(Stored data entries)
┄┄┄┄┄┄┄┄┄┄┄┄┄┄┄┄┄┄┄┄
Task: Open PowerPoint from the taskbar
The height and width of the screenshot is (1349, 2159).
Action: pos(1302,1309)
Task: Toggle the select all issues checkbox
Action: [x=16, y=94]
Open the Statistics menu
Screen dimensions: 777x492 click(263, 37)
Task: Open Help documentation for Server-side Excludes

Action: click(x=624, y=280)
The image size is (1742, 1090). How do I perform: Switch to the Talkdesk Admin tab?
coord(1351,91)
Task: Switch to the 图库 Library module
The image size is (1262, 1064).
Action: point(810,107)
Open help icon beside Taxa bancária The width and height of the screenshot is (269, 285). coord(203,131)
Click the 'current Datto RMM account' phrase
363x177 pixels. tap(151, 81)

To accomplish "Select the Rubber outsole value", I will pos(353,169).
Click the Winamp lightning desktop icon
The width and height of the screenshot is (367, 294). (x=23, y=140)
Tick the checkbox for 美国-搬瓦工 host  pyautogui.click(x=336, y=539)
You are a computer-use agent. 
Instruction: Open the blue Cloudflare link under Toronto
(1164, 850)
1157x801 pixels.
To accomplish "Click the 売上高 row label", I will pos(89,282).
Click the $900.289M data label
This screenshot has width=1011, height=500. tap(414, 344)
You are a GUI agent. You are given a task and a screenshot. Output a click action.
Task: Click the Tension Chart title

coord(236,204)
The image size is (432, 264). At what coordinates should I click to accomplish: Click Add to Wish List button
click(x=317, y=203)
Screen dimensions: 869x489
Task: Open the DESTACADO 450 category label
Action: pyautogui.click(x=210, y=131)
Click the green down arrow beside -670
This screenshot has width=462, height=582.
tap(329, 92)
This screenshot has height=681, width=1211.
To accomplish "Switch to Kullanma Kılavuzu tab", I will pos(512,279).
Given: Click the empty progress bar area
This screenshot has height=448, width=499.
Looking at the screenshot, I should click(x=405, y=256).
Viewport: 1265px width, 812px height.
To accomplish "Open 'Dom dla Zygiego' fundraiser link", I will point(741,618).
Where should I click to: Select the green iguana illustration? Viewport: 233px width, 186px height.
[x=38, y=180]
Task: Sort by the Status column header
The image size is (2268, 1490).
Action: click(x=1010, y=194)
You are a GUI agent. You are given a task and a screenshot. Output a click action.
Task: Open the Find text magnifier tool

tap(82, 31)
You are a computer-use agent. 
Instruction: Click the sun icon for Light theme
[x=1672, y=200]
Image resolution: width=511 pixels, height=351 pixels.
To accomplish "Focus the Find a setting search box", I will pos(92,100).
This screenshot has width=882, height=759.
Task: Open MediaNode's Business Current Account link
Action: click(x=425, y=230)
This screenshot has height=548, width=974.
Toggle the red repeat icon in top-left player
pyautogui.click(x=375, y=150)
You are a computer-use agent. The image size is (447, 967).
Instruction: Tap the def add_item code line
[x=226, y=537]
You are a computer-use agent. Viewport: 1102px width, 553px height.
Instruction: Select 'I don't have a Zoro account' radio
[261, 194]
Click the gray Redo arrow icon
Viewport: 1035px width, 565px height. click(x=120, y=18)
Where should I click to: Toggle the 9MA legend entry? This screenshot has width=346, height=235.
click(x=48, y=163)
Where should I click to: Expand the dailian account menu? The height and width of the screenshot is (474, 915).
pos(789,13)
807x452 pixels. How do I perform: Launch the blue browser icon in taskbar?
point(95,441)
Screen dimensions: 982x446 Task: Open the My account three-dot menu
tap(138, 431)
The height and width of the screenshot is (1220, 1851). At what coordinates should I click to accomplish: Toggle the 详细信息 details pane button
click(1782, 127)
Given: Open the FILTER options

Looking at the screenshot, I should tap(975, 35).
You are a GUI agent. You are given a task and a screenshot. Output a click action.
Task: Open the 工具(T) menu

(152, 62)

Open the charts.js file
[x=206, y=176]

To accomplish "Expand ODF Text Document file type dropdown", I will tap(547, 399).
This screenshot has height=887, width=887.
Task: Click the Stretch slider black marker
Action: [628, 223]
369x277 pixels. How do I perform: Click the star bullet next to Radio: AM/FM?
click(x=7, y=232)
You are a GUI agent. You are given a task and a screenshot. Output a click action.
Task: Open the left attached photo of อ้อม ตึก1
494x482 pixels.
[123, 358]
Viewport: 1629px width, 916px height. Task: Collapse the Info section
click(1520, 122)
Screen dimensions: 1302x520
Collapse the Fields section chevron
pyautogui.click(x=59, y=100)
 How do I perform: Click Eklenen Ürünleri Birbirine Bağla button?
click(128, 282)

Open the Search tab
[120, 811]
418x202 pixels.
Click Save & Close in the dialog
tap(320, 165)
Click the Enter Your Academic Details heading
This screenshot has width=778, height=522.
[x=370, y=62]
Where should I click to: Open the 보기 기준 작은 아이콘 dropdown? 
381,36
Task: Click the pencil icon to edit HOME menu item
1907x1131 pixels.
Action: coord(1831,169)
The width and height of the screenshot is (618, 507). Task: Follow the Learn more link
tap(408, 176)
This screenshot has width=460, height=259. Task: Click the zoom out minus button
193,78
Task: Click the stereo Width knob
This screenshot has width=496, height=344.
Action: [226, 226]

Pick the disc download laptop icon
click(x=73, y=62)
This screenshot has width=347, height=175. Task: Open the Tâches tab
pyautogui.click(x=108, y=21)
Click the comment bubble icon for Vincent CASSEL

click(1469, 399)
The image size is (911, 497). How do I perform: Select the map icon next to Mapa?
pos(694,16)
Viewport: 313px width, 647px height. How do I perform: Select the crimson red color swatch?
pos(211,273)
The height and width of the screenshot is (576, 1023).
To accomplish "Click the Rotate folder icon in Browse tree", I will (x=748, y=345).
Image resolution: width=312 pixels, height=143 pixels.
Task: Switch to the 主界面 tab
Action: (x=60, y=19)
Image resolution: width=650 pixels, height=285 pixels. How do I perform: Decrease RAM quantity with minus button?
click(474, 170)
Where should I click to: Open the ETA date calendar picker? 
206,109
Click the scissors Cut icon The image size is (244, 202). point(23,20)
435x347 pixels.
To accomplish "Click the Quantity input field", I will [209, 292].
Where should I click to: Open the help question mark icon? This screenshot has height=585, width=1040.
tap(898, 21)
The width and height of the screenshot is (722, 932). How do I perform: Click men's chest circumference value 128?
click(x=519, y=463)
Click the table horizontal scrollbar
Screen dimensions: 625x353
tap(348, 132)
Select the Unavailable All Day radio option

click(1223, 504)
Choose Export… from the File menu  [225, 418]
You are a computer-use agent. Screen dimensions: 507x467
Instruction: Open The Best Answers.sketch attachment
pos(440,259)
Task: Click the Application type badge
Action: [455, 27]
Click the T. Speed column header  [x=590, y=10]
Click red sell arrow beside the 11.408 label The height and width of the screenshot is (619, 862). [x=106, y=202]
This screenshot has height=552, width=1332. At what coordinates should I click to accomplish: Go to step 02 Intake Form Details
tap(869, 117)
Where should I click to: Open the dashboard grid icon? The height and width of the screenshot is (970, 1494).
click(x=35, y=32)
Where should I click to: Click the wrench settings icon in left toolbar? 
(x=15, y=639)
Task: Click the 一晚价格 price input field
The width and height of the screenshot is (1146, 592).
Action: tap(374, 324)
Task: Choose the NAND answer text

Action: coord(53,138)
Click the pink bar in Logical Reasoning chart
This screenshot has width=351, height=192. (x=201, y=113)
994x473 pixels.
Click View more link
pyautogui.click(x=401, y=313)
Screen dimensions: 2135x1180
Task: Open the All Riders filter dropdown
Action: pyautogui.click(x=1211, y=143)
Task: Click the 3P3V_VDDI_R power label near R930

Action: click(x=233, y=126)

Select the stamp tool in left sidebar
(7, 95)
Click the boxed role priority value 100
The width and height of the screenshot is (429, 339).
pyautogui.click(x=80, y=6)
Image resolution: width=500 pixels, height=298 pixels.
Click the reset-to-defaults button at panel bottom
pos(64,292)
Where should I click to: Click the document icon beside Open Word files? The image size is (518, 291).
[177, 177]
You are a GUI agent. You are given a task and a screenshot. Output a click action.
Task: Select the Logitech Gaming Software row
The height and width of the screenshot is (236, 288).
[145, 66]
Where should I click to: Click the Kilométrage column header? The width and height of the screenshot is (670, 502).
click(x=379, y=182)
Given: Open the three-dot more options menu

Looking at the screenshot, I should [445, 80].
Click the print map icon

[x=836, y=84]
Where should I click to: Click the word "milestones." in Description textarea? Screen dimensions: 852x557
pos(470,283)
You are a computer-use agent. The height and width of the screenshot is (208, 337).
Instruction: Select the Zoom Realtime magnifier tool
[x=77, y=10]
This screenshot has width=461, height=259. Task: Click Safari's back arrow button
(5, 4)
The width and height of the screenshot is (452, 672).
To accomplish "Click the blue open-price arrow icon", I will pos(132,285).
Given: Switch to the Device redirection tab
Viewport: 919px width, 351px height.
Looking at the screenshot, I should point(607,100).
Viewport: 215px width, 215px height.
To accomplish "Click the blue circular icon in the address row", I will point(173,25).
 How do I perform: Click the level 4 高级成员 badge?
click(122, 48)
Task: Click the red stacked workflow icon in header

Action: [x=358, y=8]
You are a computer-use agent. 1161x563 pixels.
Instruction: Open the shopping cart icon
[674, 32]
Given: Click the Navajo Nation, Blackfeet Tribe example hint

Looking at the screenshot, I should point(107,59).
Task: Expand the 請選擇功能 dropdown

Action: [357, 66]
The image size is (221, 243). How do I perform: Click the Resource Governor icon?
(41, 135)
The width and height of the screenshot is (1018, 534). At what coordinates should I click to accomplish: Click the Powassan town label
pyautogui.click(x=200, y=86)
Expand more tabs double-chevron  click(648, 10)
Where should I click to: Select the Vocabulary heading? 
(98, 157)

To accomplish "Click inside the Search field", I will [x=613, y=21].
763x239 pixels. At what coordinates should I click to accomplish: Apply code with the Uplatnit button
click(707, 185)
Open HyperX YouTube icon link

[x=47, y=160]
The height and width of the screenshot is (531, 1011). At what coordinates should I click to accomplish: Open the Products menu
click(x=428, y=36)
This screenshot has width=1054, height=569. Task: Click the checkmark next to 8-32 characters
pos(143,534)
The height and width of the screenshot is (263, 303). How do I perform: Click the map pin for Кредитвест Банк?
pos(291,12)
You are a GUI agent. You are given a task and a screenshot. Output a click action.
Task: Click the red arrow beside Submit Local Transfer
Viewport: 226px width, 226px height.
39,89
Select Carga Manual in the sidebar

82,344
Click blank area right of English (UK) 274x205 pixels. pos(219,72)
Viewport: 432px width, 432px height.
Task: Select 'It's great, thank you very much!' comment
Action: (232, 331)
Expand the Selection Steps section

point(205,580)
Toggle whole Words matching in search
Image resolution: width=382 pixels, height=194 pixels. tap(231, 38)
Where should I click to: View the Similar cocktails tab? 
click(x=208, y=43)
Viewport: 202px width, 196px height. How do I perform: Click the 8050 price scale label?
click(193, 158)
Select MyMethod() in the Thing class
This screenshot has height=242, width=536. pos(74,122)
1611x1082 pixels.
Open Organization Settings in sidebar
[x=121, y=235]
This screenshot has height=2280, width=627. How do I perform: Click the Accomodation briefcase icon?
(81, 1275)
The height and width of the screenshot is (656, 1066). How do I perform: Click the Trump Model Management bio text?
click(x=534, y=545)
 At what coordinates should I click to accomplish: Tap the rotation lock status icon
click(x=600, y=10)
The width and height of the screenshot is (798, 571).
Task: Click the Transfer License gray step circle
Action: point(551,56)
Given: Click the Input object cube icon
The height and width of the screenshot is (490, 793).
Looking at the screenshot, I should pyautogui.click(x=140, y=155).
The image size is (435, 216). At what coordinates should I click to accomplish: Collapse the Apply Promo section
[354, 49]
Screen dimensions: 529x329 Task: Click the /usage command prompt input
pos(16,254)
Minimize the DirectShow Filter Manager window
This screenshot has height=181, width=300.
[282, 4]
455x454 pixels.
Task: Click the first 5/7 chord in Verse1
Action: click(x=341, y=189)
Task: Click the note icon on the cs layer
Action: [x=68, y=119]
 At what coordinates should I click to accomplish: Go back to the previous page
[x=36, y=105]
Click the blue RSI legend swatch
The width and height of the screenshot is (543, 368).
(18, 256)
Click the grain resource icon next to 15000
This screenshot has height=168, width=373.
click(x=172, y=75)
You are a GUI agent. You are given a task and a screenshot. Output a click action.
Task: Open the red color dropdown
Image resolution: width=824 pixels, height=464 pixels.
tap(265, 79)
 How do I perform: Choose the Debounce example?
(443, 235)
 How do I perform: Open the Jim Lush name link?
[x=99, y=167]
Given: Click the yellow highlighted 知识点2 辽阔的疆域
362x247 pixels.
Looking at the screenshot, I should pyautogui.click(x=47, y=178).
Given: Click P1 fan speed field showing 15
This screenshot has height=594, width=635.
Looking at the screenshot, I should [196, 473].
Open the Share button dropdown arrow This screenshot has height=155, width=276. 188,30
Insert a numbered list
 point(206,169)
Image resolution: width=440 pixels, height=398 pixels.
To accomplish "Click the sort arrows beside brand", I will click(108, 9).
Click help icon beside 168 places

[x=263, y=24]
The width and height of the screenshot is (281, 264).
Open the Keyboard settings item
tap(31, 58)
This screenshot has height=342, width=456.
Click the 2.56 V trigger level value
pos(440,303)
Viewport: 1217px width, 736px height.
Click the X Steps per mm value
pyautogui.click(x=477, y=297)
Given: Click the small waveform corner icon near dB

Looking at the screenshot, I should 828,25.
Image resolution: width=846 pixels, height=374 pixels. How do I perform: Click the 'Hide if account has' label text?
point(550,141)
┄┄┄┄┄┄┄┄┄┄┄┄┄┄┄┄┄┄┄┄
▸ Work required: Update the rows, starting with the line containing "I will pos(353,169)." and going on through the line containing "I will pos(89,282).", so that "checkbox" becomes "check box" and nothing else changes.

▸ Final result:
To accomplish "Select the Rubber outsole value", I will pos(353,169).
Click the Winamp lightning desktop icon
The width and height of the screenshot is (367, 294). (x=23, y=140)
Tick the check box for 美国-搬瓦工 host  pyautogui.click(x=336, y=539)
You are a computer-use agent. 
Instruction: Open the blue Cloudflare link under Toronto
(1164, 850)
1157x801 pixels.
To accomplish "Click the 売上高 row label", I will pos(89,282).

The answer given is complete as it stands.